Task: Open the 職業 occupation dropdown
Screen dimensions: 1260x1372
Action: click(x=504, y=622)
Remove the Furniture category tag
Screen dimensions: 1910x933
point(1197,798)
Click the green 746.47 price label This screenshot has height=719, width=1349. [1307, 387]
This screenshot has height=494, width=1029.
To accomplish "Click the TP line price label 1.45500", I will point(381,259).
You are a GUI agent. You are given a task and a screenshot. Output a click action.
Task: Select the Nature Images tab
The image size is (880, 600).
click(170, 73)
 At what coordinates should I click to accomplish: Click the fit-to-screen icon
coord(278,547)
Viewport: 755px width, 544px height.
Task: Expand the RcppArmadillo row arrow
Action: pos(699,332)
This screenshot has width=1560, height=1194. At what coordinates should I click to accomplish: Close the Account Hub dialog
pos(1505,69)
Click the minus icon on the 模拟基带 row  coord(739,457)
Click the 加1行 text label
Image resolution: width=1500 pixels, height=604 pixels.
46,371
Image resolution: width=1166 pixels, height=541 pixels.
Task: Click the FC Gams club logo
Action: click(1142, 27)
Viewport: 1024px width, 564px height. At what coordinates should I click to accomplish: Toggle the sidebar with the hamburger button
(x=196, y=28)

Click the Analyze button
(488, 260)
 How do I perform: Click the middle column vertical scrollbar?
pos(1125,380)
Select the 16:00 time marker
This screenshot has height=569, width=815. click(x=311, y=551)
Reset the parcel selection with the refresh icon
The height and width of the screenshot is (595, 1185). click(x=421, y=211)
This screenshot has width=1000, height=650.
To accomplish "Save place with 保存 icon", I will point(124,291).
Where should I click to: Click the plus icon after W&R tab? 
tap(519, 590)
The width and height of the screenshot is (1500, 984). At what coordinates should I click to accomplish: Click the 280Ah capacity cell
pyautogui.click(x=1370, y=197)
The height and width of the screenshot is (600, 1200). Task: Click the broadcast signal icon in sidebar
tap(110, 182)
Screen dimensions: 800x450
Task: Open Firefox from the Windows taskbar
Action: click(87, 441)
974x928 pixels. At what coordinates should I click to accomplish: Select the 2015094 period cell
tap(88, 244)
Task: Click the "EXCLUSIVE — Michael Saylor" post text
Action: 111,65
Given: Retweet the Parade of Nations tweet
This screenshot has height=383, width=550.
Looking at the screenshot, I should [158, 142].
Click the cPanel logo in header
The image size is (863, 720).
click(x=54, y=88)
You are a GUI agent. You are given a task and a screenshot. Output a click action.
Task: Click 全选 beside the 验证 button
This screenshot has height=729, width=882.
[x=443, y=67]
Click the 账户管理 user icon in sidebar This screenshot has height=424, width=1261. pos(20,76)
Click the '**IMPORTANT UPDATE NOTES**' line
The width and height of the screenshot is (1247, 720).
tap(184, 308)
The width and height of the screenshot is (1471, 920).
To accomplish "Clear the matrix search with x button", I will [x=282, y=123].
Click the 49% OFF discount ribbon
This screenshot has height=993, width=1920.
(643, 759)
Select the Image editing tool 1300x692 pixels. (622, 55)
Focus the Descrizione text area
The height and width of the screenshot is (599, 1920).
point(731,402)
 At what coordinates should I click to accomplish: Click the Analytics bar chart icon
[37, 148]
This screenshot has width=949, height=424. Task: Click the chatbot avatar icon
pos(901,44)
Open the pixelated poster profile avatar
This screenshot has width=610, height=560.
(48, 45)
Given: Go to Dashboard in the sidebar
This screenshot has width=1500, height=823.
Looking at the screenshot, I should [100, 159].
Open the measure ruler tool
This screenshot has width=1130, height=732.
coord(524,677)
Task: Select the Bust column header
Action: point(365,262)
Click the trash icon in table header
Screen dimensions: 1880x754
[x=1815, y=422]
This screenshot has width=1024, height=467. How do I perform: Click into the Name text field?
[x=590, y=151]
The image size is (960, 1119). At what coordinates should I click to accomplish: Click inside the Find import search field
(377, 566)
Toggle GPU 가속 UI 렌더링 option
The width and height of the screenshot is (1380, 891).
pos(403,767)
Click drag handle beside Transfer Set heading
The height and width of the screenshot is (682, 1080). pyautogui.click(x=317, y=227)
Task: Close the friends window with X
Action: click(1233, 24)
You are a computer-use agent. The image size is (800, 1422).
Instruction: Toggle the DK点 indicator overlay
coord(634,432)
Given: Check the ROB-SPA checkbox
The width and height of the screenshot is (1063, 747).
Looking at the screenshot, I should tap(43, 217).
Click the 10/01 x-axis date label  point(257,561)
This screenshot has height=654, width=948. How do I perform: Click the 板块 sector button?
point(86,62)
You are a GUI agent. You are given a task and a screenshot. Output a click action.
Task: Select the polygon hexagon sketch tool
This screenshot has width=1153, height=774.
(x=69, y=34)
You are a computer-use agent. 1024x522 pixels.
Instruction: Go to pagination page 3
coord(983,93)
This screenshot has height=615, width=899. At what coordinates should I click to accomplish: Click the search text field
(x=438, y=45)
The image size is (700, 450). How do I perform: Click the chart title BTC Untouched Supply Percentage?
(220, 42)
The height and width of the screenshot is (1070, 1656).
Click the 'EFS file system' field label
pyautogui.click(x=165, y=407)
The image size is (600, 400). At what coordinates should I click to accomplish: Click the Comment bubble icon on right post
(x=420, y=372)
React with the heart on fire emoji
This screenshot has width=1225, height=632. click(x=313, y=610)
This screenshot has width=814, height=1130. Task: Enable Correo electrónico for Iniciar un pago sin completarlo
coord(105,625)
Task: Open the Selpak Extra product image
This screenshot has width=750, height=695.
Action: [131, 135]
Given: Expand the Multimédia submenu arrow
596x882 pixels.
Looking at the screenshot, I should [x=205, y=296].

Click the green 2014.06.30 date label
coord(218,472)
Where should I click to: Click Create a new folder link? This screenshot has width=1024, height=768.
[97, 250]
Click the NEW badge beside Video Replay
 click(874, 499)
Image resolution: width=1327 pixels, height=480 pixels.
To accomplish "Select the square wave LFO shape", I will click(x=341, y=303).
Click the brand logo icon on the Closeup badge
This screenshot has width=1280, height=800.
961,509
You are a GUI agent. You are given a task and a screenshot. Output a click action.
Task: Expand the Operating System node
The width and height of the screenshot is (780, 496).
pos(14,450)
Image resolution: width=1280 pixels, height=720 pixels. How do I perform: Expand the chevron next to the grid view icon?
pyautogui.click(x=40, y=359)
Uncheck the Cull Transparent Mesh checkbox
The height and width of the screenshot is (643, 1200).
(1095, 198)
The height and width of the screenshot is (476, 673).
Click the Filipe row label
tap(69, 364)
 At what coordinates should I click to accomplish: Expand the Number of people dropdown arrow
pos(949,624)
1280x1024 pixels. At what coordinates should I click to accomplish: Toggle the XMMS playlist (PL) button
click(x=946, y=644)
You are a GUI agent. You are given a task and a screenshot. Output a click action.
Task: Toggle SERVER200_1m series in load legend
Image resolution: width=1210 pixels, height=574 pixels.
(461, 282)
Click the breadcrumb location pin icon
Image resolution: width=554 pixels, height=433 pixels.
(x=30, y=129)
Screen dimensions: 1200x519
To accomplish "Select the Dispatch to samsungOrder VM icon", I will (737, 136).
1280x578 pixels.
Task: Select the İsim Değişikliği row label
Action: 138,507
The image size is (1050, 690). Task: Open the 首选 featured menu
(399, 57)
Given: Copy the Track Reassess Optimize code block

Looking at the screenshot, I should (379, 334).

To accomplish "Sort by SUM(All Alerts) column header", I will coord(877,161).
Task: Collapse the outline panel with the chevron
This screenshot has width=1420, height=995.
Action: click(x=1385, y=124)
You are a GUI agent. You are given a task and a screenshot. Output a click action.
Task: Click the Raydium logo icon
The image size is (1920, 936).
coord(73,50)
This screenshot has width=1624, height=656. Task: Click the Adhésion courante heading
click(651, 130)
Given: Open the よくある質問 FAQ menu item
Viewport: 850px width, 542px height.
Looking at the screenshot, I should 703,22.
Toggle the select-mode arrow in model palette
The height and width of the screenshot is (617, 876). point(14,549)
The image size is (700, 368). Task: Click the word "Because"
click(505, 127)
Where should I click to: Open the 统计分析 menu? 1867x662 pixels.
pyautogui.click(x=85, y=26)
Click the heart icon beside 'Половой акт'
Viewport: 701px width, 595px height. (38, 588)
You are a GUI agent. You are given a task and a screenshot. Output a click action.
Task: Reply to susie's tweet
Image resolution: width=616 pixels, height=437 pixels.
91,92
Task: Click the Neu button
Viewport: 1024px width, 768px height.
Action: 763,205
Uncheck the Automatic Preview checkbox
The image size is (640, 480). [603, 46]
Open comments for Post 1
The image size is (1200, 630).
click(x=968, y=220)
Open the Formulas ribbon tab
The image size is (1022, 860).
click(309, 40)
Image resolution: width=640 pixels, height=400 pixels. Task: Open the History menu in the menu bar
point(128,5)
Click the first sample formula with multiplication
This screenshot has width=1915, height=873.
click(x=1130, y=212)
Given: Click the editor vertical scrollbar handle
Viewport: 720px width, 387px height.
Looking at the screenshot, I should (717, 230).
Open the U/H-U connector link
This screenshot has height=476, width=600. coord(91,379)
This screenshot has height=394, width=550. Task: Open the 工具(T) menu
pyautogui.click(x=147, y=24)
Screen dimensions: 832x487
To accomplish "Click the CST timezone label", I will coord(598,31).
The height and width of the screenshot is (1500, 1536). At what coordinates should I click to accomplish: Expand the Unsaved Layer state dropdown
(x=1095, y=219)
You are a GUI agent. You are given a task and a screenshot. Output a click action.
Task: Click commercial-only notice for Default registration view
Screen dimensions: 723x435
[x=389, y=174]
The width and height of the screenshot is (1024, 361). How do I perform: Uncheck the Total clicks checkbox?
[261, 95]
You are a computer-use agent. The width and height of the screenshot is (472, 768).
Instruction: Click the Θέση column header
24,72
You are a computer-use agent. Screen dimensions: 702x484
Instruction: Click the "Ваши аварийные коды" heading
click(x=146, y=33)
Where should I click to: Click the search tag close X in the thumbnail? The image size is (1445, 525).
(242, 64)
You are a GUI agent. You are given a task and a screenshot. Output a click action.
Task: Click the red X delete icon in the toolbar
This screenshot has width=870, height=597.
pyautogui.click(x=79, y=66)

* [WORK INSTRUCTIONS] For every line in the listing above that mentions the word "ribbon", make a copy.

* [COMPLETED EXERCISE]
Click the 49% OFF discount ribbon
Open the Formulas ribbon tab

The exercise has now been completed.